» **WHAT IS ASKED**
Please reproduce each line of this listing verbatim.
— BEGIN EXERCISE DATA —
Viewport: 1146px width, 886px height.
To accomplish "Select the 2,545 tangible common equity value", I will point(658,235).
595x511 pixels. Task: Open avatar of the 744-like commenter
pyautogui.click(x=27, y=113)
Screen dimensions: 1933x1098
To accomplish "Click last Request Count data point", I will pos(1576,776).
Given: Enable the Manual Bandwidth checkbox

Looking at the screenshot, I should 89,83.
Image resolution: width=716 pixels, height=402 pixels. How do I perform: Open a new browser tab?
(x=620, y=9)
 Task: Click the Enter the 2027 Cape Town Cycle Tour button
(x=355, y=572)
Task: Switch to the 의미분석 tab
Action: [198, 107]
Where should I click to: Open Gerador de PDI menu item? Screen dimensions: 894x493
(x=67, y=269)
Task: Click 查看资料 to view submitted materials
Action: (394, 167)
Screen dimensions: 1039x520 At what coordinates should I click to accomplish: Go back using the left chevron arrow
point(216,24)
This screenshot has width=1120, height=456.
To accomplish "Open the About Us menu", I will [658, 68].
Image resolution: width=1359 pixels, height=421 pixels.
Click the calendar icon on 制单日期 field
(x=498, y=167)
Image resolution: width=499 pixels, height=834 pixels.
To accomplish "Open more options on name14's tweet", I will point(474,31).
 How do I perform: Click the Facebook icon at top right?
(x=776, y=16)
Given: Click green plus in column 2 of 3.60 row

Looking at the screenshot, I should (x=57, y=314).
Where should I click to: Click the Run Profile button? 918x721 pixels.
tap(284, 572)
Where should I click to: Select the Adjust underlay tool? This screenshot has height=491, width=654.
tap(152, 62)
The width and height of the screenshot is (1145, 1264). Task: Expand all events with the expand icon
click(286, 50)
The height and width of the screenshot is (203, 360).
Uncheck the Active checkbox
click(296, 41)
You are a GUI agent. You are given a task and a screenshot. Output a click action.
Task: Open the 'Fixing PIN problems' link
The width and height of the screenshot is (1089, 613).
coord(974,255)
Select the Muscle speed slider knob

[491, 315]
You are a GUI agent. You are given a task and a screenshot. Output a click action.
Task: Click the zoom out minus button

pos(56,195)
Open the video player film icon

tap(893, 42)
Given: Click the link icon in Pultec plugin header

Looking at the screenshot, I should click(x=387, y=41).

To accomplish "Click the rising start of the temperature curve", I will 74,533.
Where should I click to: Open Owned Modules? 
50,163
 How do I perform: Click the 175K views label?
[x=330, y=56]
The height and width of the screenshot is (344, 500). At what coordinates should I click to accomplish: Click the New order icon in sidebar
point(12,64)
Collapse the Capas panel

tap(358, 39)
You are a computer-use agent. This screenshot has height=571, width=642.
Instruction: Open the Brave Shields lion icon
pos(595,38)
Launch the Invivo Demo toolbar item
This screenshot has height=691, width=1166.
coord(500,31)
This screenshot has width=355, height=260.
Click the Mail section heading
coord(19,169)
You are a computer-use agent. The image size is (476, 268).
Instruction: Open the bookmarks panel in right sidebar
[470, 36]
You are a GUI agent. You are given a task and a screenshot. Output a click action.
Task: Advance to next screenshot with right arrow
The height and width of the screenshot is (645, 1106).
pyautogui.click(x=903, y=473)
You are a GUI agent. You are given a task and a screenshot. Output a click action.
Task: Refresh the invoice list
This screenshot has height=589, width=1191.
— END EXERCISE DATA —
» **SOLUTION FOR THIS EXERCISE**
Viewport: 1146px width, 886px height.
To accomplish "Select the 2,545 tangible common equity value", I will point(658,235).
595x511 pixels. Task: Open avatar of the 744-like commenter
pyautogui.click(x=27, y=113)
Screen dimensions: 1933x1098
To accomplish "Click last Request Count data point", I will pos(1576,776).
Given: Enable the Manual Bandwidth checkbox

Looking at the screenshot, I should 89,83.
Image resolution: width=716 pixels, height=402 pixels. How do I perform: Open a new browser tab?
(x=620, y=9)
 Task: Click the Enter the 2027 Cape Town Cycle Tour button
(x=355, y=572)
Task: Switch to the 의미분석 tab
Action: [198, 107]
Where should I click to: Open Gerador de PDI menu item? Screen dimensions: 894x493
(x=67, y=269)
Task: Click 查看资料 to view submitted materials
Action: (394, 167)
Screen dimensions: 1039x520 At what coordinates should I click to accomplish: Go back using the left chevron arrow
point(216,24)
This screenshot has width=1120, height=456.
To accomplish "Open the About Us menu", I will [658, 68].
Image resolution: width=1359 pixels, height=421 pixels.
Click the calendar icon on 制单日期 field
(x=498, y=167)
Image resolution: width=499 pixels, height=834 pixels.
To accomplish "Open more options on name14's tweet", I will point(474,31).
 How do I perform: Click the Facebook icon at top right?
(x=776, y=16)
Given: Click green plus in column 2 of 3.60 row

Looking at the screenshot, I should (x=57, y=314).
Where should I click to: Click the Run Profile button? 918x721 pixels.
tap(284, 572)
Where should I click to: Select the Adjust underlay tool? This screenshot has height=491, width=654.
tap(152, 62)
The width and height of the screenshot is (1145, 1264). Task: Expand all events with the expand icon
click(286, 50)
The height and width of the screenshot is (203, 360).
Uncheck the Active checkbox
click(296, 41)
You are a GUI agent. You are given a task and a screenshot. Output a click action.
Task: Open the 'Fixing PIN problems' link
The width and height of the screenshot is (1089, 613).
coord(974,255)
Select the Muscle speed slider knob

[491, 315]
You are a GUI agent. You are given a task and a screenshot. Output a click action.
Task: Click the zoom out minus button

pos(56,195)
Open the video player film icon

tap(893, 42)
Given: Click the link icon in Pultec plugin header

Looking at the screenshot, I should click(x=387, y=41).

To accomplish "Click the rising start of the temperature curve", I will 74,533.
Where should I click to: Open Owned Modules? 
50,163
 How do I perform: Click the 175K views label?
[x=330, y=56]
The height and width of the screenshot is (344, 500). At what coordinates should I click to accomplish: Click the New order icon in sidebar
point(12,64)
Collapse the Capas panel

tap(358, 39)
You are a computer-use agent. This screenshot has height=571, width=642.
Instruction: Open the Brave Shields lion icon
pos(595,38)
Launch the Invivo Demo toolbar item
This screenshot has height=691, width=1166.
coord(500,31)
This screenshot has width=355, height=260.
Click the Mail section heading
coord(19,169)
You are a computer-use agent. The image size is (476, 268).
Instruction: Open the bookmarks panel in right sidebar
[470, 36]
You are a GUI agent. You are given a task and a screenshot. Output a click action.
Task: Advance to next screenshot with right arrow
The height and width of the screenshot is (645, 1106).
pyautogui.click(x=903, y=473)
You are a GUI agent. You are given a task and a screenshot. Output a click action.
Task: Refresh the invoice list
This screenshot has height=589, width=1191.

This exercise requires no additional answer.